***** Data extracts

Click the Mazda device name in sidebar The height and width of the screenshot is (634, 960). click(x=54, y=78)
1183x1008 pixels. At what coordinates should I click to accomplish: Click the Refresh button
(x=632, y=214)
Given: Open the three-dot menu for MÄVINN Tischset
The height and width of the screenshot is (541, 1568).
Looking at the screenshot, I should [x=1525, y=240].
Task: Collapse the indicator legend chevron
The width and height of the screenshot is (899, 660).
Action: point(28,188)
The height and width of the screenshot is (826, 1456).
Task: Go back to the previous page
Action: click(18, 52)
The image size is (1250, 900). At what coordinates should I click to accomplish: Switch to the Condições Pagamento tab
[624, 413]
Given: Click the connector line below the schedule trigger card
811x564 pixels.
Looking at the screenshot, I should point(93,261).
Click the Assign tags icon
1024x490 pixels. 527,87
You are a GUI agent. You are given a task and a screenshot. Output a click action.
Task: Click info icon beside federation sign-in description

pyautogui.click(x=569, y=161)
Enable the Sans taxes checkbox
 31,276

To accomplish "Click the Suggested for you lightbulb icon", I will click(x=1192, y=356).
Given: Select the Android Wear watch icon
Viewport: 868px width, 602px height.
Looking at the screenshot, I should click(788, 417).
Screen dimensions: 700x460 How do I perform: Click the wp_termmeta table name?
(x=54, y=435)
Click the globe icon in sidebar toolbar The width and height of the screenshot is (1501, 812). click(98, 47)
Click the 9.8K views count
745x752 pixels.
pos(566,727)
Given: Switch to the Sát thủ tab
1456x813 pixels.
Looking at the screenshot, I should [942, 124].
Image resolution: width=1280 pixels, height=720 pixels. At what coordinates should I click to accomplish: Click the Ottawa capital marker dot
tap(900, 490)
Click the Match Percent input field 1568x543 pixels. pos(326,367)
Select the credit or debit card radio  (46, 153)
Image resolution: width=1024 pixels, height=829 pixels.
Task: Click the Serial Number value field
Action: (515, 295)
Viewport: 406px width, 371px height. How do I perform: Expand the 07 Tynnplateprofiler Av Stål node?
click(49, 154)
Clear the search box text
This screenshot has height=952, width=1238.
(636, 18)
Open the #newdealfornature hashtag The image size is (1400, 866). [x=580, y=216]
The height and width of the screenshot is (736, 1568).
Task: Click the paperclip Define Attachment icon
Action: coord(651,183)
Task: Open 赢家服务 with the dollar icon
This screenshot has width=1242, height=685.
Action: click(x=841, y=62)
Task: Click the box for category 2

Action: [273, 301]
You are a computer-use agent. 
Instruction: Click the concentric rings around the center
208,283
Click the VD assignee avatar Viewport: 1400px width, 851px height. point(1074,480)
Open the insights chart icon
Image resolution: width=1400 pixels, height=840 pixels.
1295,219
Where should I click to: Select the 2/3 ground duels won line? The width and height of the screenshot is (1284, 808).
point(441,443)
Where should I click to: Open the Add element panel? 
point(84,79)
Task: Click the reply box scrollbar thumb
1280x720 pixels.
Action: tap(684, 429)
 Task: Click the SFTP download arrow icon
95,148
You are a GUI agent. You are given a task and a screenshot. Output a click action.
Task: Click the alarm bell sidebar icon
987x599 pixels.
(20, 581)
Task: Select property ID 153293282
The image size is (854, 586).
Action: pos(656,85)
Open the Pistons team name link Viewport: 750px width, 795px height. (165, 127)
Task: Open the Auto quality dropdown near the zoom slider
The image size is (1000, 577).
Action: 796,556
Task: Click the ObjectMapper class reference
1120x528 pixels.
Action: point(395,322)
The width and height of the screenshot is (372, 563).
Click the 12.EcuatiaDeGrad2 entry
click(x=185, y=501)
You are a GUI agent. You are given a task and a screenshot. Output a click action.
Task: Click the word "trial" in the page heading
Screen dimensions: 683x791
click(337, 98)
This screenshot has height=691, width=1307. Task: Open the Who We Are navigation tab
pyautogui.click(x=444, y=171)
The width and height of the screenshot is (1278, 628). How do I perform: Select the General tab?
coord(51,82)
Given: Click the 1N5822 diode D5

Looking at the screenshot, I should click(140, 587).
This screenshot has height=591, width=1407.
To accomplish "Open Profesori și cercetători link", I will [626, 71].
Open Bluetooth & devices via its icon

**********

- _Assigned task_
The expected result is every line above containing the string "will".

- _Response to the exercise_
To accomplish "Click the Suggested for you lightbulb icon", I will click(x=1192, y=356).
To accomplish "Open Profesori și cercetători link", I will [626, 71].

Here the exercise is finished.